I'm working with my first web application. I have a Java server app using Jersey for a RESTful API, and I have a JavaScript (JQuery) driven client application. I'm an experienced Java developer, but this is my first time working with JavaScript and CORS in general.
So, first, here is the filter that is adding CORS headers to all responses coming through my server.
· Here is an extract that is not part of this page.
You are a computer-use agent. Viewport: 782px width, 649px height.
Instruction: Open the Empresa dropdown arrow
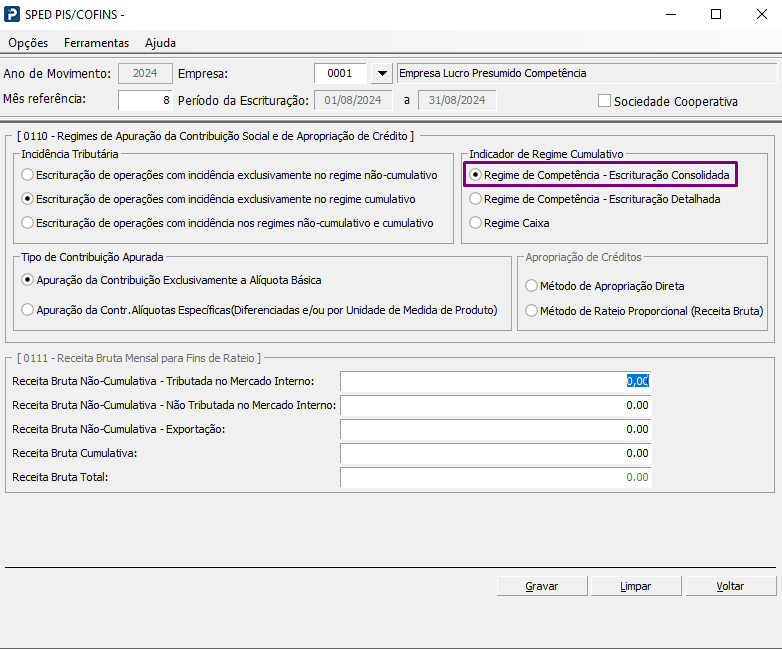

I've run the application in debug mode, I know this filter is executing properly.
@Provider
public class CrossOriginHeaderFilter implements ContainerResponseFilter{
@Override
public void filter(ContainerRequestContext requestContext, ContainerResponseContext responseContext) throws IOException {
MultivaluedMap<String,Object> headers = responseContext.getHeaders();
headers.add("Access-Control-Allow-Origin", "*"); //TODO specify the origin here
headers.add("Access-Control-Allow-Methods", "GET, POST, DELETE, PUT, OPTIONS");
headers.add("Access-Control-Allow-Headers", "*"); //TODO figure out what headers to allow
headers.add("Access-Control-Allow-Credentials", true);
}
}
And here is the JQuery Ajax call I'm using to call the server:
$.ajax({
url: "http://localhost:8080/orgapi/auth",
type: "POST",
headers: {
"Access-Control-Request-Method": "POST"
},
crossOrigin: true,
data: jsonMsg,
contentType: "application/json; charset=utf-8",
dataType: "json",
success: function(){
alert("Login successful");
},
error: function(jqXHR, textStatus, errorThrown){
console.log(jqXHR);
alert(textStatus);
console.log(errorThrown);
}
});
I've been reading all I can find about CORS and all of this, and I'm just stuck right now. I don't know what I am doing wrong, but I'm willing to bet I'm configuring something wrong with my headers.
If someone could help me with this, it would be appreciated. Thanks.